## [Description of the task]
Omit the pictures. Transcribe exactly the lines below, from the one with "Task: Toggle the Name select-all checkbox" up to and including the last.

Saved entries
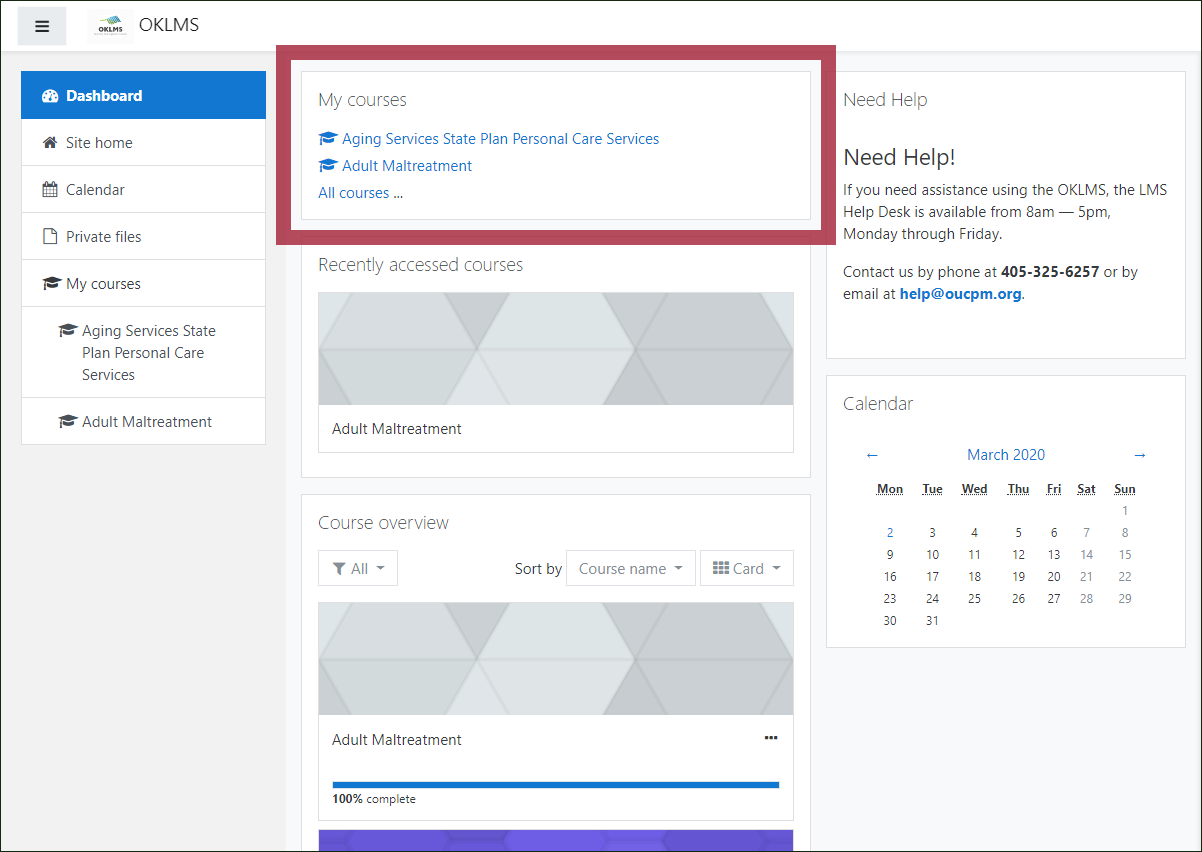Image resolution: width=1202 pixels, height=852 pixels.
Task: Select My courses in the sidebar
Action: click(x=103, y=284)
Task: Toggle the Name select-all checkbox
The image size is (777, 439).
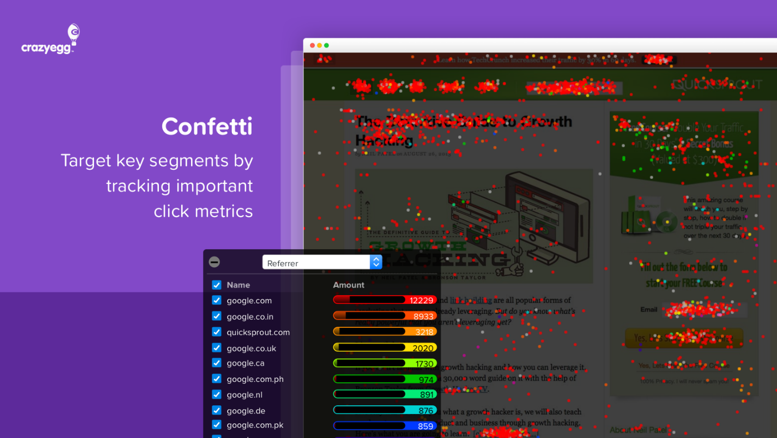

## [Expected output]
Task: Toggle the Name select-all checkbox
The image size is (777, 439).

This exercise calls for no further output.